Manifest schema / configuration validation: packages and projects need AI asset metadata for models, prompts, evals, datasets, and agent guidance.
CLI / tooling: lifecycle tooling needs AI asset inspection, status, provenance, and policy evaluation.
Action execution: RFC 078 actions need AI-backed execution modes and risk categories.
Package and catalog integration: incan.pub should index AI assets as artifact graph nodes with cards and relationships.
LSP / IDE tooling: editor tooling may surface AI capabilities, prompts, evals, and policy warnings.
Agentic tooling: agents may consume asset metadata but must respect policy and explicit user approval.
Documentation: docs must explain local versus remote AI execution, model provenance, prompt review, and evals.

Unresolved questions¶

Which AI asset kinds should be included in v1?

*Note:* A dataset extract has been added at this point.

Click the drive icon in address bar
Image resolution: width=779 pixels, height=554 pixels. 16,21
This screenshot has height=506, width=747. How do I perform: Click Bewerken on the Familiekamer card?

Should Incan define its own prompt template syntax or only reference prompt files with declared input/output metadata?
What metadata is required for remote providers without hardcoding provider-specific fields?
How should model digests and local model cache identities be represented?
Should eval results be stored in project state, registry cards, both, or neither in v1?
What privacy labels are required before remote AI actions can be considered safe enough to standardize?
Should model downloads be handled by incan tool, incan pub, provider-specific CLIs, or a future AI runtime command?
How should agent guidance reference skills without becoming an agent marketplace spec?